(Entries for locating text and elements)
_ _ _ _ _ _ _

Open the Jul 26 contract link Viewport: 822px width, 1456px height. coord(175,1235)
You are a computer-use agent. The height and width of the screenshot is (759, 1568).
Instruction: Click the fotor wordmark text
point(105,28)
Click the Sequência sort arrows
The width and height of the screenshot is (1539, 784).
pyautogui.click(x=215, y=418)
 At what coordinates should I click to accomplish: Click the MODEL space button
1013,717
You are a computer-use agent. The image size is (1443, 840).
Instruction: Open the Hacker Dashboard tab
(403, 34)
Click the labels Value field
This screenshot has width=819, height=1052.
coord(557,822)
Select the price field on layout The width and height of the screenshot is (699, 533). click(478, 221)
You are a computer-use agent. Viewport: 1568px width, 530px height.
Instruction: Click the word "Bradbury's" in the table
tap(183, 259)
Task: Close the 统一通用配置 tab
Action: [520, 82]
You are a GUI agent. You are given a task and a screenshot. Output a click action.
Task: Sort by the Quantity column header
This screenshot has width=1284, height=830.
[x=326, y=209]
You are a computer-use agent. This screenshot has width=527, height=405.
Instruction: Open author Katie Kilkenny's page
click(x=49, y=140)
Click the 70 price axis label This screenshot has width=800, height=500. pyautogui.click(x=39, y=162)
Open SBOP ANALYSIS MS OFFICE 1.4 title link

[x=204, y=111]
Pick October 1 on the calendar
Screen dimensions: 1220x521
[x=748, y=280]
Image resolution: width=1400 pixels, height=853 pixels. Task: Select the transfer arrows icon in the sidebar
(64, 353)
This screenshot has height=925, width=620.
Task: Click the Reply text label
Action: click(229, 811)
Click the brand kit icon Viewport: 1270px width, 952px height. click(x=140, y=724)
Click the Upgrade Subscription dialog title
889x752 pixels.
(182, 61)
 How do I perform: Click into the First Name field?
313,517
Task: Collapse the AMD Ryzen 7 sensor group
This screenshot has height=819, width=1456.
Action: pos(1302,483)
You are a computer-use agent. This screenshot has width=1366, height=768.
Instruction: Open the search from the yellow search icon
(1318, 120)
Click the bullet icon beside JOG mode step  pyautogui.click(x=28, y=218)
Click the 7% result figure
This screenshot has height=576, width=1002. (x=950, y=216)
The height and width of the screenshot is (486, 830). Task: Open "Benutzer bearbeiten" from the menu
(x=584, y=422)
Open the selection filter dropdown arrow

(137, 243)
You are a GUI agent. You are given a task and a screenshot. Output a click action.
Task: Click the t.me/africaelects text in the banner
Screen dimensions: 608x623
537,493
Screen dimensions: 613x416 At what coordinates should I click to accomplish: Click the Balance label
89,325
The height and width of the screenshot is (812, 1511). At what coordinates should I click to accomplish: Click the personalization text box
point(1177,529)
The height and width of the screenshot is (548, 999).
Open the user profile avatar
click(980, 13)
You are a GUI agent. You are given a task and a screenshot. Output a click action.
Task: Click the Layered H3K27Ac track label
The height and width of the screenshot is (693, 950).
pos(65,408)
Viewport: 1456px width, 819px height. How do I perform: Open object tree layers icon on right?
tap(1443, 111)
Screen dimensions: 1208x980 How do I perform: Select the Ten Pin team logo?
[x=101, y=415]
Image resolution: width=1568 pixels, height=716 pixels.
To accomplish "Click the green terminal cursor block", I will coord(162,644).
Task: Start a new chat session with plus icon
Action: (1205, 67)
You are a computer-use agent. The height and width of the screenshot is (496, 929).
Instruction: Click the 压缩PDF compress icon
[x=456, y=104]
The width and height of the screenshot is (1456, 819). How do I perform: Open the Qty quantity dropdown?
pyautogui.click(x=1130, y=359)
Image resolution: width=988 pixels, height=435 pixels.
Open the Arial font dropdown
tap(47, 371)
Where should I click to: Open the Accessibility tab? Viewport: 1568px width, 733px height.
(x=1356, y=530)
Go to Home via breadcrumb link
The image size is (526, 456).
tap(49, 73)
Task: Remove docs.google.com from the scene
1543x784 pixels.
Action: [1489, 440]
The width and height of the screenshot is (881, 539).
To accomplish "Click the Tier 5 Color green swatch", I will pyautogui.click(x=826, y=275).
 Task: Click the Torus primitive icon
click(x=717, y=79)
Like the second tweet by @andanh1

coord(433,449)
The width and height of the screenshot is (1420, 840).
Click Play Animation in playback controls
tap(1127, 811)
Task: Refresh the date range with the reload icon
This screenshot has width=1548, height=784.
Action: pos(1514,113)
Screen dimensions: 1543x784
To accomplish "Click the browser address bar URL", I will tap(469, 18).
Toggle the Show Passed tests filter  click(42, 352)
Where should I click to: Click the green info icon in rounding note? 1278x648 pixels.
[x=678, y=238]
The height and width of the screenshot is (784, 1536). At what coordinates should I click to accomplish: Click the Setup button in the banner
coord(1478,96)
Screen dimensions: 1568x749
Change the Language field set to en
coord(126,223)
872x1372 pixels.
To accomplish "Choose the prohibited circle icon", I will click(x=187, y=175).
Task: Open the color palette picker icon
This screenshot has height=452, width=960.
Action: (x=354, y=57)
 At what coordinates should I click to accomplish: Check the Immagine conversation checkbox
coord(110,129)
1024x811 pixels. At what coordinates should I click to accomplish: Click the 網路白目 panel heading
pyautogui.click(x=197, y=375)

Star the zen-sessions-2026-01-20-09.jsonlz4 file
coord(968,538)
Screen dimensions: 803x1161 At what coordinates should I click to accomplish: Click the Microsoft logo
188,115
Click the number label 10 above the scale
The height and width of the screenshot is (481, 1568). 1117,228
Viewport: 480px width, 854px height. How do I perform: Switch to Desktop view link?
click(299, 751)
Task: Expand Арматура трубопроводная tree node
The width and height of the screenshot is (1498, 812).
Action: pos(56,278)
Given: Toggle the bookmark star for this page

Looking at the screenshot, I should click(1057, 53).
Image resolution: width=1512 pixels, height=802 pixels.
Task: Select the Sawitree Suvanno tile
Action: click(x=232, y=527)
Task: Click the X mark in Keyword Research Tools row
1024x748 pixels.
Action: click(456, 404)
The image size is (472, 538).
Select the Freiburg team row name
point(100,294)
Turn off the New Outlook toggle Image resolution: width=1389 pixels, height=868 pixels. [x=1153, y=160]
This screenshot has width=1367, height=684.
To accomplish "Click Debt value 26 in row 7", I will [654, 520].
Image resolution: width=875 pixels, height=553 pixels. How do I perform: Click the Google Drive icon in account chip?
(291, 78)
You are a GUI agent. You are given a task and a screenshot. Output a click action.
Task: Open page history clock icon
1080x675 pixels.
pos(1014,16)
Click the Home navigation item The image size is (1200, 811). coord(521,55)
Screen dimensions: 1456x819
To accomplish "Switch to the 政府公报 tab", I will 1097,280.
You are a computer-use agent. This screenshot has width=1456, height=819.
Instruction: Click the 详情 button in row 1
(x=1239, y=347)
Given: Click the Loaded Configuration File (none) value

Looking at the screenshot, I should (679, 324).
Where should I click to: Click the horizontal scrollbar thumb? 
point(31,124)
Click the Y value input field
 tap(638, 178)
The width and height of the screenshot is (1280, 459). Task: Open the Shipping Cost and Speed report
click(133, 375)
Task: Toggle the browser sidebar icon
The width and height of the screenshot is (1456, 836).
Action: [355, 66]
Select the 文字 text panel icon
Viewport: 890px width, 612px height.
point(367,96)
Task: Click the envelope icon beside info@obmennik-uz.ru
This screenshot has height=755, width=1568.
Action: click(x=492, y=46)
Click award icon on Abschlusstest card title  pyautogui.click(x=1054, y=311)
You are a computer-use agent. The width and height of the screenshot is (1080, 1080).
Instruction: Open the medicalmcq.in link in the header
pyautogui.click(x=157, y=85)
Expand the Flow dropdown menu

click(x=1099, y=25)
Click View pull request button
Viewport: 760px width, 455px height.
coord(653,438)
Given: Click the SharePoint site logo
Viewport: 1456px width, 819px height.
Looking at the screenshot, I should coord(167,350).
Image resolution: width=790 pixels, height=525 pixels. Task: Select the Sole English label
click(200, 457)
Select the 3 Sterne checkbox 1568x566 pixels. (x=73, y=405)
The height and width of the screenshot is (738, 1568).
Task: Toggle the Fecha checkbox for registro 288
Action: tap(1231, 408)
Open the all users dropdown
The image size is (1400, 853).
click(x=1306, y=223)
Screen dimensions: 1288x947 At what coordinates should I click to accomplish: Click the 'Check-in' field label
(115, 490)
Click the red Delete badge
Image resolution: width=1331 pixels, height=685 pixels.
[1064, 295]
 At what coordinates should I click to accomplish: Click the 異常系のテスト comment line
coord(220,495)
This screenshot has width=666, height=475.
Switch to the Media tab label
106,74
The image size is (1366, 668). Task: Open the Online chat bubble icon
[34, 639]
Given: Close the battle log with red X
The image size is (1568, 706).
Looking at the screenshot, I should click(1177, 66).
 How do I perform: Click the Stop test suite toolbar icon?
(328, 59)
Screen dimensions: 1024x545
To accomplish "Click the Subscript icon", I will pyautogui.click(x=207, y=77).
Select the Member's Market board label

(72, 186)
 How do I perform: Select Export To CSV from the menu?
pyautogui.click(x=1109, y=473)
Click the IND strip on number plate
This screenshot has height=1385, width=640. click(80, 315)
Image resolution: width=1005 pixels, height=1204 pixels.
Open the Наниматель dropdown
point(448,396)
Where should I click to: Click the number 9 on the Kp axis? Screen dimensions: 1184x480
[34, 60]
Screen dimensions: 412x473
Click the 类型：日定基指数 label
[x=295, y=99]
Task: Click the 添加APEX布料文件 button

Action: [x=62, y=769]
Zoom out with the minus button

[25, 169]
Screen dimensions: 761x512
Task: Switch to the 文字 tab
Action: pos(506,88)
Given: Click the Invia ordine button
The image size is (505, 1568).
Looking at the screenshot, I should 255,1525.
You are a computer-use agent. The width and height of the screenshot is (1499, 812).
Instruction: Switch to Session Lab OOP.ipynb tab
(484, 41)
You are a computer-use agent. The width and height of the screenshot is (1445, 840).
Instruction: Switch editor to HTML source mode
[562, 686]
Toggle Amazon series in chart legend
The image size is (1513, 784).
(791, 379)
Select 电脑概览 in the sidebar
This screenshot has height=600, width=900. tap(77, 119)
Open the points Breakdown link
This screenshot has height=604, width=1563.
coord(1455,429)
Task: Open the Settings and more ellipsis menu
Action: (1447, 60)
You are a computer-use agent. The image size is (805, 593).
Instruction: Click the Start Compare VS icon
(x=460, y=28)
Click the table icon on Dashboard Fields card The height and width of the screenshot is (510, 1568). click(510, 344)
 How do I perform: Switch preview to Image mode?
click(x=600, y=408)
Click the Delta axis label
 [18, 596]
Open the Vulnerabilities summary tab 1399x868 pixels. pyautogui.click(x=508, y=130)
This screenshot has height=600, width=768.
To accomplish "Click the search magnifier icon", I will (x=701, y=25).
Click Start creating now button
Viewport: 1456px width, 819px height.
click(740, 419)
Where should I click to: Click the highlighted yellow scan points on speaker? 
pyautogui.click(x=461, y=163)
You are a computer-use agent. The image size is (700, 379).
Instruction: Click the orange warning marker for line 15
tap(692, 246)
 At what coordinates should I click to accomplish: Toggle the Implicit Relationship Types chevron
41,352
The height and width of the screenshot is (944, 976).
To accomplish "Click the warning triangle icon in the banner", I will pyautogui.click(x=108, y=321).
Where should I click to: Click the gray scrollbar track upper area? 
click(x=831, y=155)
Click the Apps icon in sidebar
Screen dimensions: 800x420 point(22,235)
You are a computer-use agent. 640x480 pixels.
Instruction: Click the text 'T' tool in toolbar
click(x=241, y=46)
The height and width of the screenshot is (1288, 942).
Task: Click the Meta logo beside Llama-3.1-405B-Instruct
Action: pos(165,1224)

_ _ _ _ _ _ _

Job: Collect every line of the records above that contains the string "title", copying each one in full. Matching is case-sensitive.

Written response:
Open SBOP ANALYSIS MS OFFICE 1.4 title link
Click the Upgrade Subscription dialog title
Click award icon on Abschlusstest card title  pyautogui.click(x=1054, y=311)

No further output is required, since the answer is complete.